**Exercise prompt:** Beneath this task are records; count how many lines include the string "search" and answer with that number alone.

### Records ###

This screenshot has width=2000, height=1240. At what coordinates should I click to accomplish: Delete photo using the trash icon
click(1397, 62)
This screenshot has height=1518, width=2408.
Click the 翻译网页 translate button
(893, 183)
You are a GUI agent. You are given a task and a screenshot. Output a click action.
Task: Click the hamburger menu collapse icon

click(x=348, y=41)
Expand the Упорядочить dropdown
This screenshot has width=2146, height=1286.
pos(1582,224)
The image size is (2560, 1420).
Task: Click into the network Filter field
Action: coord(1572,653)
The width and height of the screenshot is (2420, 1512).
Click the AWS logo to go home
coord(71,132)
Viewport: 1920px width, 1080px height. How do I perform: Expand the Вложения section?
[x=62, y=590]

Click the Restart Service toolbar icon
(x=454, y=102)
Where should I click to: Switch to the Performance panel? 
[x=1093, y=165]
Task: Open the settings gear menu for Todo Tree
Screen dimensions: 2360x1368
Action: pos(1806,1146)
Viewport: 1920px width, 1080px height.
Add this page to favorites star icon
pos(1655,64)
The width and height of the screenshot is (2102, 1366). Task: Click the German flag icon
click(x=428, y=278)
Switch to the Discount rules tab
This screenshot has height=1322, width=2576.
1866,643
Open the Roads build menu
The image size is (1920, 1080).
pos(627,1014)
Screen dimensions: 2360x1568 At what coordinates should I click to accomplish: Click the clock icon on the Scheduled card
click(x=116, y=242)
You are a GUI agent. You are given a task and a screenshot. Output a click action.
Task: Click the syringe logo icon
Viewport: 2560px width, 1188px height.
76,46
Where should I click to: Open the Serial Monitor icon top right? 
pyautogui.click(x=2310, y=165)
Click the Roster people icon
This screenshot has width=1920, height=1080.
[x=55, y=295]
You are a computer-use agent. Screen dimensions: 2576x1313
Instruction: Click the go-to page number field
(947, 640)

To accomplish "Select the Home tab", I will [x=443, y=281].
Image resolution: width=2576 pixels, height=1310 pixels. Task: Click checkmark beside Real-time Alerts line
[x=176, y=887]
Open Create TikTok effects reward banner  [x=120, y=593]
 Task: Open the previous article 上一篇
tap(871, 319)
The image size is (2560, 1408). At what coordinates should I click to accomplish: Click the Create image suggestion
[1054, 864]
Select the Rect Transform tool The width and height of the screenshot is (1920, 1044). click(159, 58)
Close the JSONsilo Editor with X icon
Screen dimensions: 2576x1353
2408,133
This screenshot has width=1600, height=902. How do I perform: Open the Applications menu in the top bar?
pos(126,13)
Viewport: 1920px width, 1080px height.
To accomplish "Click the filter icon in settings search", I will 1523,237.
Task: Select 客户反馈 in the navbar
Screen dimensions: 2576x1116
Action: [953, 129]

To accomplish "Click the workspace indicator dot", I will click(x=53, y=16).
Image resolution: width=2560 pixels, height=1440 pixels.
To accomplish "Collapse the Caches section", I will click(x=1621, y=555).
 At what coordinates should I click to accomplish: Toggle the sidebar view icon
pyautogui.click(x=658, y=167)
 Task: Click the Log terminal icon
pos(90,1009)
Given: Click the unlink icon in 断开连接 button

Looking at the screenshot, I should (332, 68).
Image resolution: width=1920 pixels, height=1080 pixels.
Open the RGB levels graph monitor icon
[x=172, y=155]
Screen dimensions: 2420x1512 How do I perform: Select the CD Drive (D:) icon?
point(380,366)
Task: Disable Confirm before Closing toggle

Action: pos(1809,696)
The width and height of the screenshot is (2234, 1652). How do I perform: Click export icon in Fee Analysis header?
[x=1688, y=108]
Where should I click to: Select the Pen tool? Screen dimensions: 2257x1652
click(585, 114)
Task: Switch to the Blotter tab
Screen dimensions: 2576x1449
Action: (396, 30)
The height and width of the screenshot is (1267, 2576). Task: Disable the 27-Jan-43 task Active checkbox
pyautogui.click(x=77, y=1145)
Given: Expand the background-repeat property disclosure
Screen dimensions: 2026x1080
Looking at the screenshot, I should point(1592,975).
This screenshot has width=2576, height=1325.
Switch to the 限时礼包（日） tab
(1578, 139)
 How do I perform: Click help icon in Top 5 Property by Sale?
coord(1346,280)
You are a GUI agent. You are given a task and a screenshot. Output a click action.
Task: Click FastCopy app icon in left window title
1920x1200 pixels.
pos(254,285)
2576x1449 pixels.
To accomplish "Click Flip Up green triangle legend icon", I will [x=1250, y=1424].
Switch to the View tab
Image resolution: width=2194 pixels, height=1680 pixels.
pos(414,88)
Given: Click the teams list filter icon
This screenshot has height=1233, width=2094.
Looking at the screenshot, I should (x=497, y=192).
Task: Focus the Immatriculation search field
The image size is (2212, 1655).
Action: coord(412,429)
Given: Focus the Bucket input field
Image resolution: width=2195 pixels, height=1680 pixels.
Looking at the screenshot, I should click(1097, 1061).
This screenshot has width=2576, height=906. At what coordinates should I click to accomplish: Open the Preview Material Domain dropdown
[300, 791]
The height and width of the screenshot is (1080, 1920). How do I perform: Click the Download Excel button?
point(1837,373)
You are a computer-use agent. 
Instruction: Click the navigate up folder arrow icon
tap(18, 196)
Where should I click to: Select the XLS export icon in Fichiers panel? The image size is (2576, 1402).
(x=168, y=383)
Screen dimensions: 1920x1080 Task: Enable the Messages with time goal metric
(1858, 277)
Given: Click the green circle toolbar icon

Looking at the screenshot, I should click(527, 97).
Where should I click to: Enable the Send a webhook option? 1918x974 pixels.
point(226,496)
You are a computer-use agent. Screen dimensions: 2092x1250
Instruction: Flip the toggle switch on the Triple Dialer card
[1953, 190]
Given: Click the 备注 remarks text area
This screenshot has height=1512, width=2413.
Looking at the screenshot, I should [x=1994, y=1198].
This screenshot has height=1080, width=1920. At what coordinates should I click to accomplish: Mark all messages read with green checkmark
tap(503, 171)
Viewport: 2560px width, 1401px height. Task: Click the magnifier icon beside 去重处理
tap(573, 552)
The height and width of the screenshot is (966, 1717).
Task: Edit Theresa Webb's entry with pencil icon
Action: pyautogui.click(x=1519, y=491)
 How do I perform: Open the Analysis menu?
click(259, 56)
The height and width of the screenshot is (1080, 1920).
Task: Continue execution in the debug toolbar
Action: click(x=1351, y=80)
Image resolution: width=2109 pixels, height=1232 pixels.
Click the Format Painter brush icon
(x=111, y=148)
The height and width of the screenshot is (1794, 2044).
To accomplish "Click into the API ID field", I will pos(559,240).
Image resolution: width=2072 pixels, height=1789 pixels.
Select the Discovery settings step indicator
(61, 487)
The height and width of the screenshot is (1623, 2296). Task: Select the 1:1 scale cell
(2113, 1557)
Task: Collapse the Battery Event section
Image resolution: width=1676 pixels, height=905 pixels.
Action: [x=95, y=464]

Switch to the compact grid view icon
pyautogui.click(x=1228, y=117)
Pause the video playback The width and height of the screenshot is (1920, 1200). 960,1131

###

**Exercise answer:** 2